Courtesy of Father Paul Koroluk
Father Paul Koroluk’s grandfather, Mikhail, in a photograph believed to have been taken just before he was executed

At the time, Oleksandr was living in German-occupied Lviv, where he fell in love with Lucia, the daughter of a Jewish landlord. As the Holocaust had already begun, she would have been sent to a concentration camp had the Germans discovered she was Jewish. Oleksandr obtained the family register of a deceased Ukrainian for Lucia and married her — under the name “Anna” — in 1942.

Later, they were both conscripted by the Germans and spent the rest of the war at a forced labor camp in Geislingen, southern Germany.

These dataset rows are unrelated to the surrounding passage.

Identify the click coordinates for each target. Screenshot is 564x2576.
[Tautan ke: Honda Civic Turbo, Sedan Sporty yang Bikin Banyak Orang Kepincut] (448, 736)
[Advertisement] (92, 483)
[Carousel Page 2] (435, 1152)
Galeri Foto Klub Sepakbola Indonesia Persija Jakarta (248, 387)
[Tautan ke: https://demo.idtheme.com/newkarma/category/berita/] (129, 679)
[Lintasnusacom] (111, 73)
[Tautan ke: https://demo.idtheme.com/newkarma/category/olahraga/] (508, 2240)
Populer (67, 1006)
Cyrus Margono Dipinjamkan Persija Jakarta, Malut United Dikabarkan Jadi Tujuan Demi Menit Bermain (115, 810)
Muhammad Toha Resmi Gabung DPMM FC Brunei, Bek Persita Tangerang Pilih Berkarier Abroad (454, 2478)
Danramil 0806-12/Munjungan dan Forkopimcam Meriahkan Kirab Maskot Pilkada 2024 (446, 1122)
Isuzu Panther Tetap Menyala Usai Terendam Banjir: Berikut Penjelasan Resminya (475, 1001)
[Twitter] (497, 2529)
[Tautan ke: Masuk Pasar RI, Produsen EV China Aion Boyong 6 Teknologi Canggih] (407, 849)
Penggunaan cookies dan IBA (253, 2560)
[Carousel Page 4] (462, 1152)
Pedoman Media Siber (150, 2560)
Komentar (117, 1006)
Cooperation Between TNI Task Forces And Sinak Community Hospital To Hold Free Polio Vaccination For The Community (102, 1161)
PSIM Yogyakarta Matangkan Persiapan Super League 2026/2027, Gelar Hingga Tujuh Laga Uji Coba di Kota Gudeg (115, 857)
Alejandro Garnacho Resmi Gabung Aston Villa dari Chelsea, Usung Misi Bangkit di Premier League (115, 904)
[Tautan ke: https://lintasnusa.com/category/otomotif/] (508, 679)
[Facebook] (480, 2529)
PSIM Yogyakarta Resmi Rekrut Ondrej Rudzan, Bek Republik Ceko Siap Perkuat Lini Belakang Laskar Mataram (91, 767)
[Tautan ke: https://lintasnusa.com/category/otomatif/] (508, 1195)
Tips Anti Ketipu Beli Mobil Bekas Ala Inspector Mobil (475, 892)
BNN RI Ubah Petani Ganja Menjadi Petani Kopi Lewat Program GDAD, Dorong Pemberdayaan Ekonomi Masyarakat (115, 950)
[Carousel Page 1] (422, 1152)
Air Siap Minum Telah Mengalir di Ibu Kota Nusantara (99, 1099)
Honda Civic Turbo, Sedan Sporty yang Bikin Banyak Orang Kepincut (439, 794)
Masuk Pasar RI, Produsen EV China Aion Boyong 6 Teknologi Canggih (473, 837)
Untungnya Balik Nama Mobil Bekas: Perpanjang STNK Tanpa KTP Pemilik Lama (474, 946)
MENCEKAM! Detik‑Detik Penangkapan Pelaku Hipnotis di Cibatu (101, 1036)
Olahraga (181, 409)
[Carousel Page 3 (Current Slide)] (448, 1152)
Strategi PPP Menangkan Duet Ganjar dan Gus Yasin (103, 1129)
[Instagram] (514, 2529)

Western Ukraine fell under Soviet rule, making it difficult for the couple to return from Germany for fear of being suspected as spies, so in 1949, they traveled to the United States.

The Yomiuri Shimbun

Dangers of ‘hatred for Russia’

“The history of the Ukrainian people is one of continuous misery,” Koroluk said. “Stories like that of my parents aren’t uncommon.” Lucia died in 1993, aged 71, and Oleksandr passed in 2011, aged 89. In keeping with his parents’ hope that he would “cherish his roots,” Koroluk has a strong sense of identity as a Ukrainian.

“My nationality is American, but my soul is Ukrainian,” he said.

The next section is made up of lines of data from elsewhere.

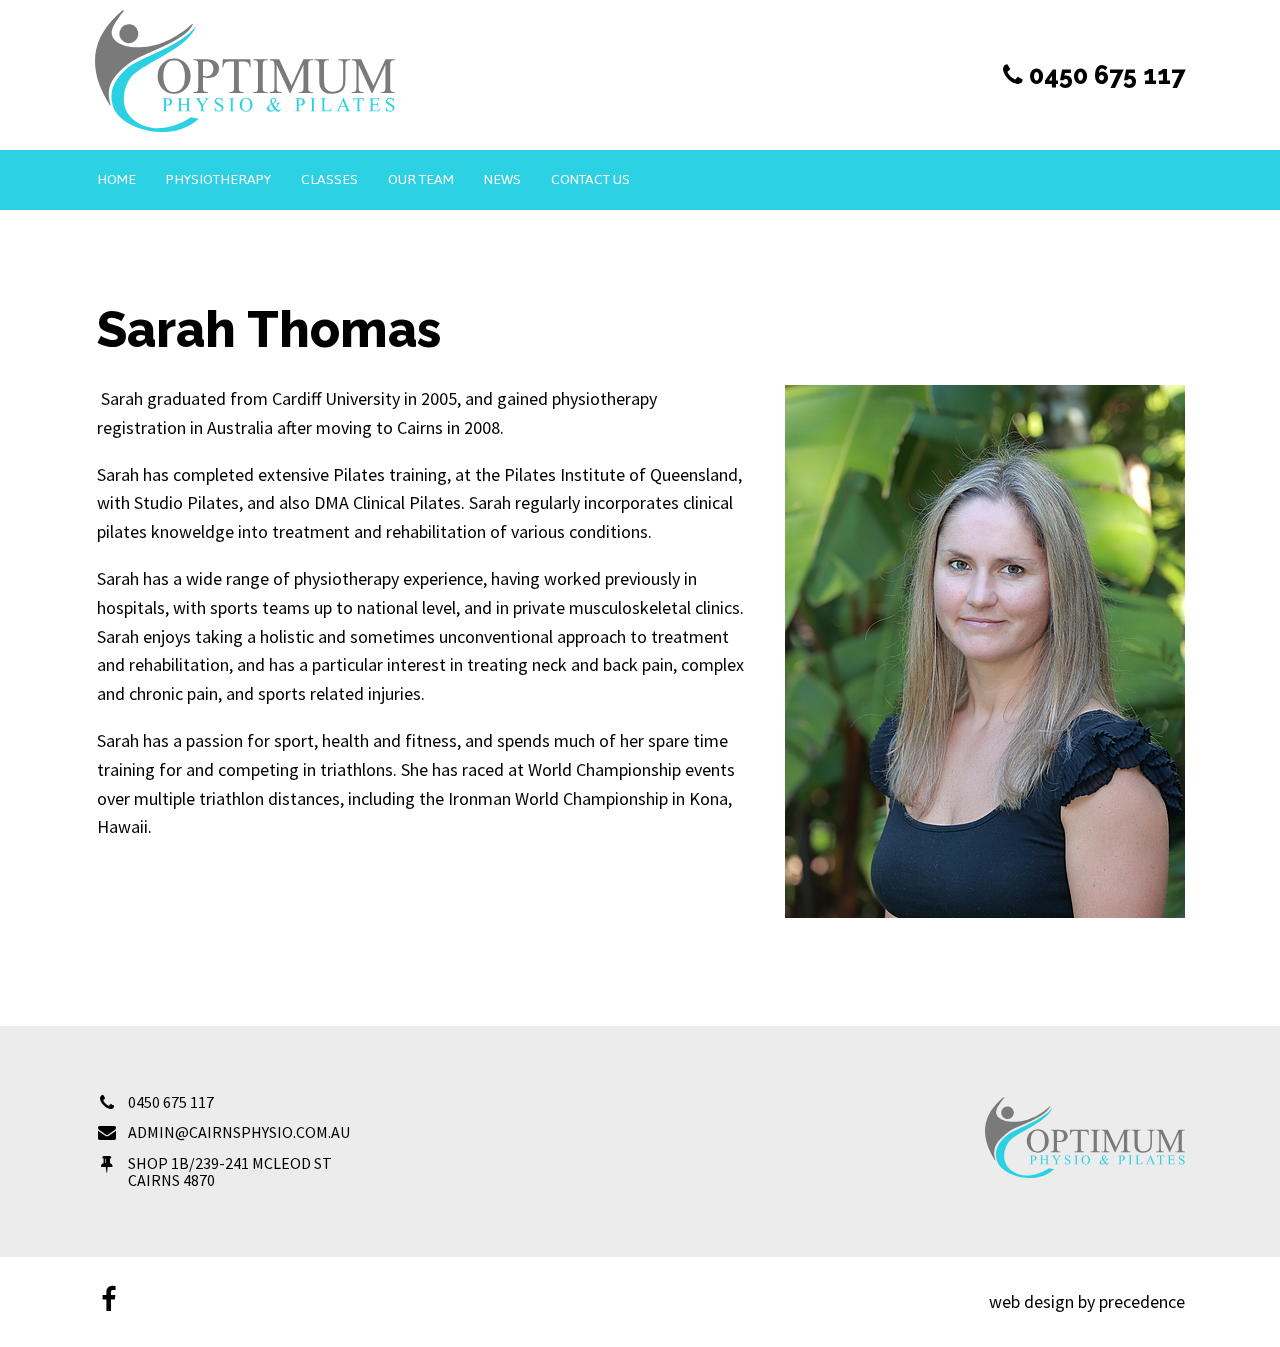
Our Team (421, 179)
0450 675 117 (171, 1102)
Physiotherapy (218, 179)
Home (116, 179)
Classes (329, 179)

Thirty years have passed since Ukraine gained independence following the collapse of the Soviet Union in 1991.

The Russian military is now once again threatening the country’s independence, and many lives have been lost in the recent conflict.

Koroluk worries about growing feelings of hatred toward Russia. When he heard about the invasion, he was infuriated by its barbarism. He lamented the loss of peace and wept over the deaths of children. “It’s crucial to continue to speak out against the war,” he said. “But we can’t let it turn into hate.”

Koroluk hopes and prays for a day when people from Ukraine, Russia and all around the world can live in peace, saying, “This war has no meaning. The useless bloodshed needs to stop as soon as possible.”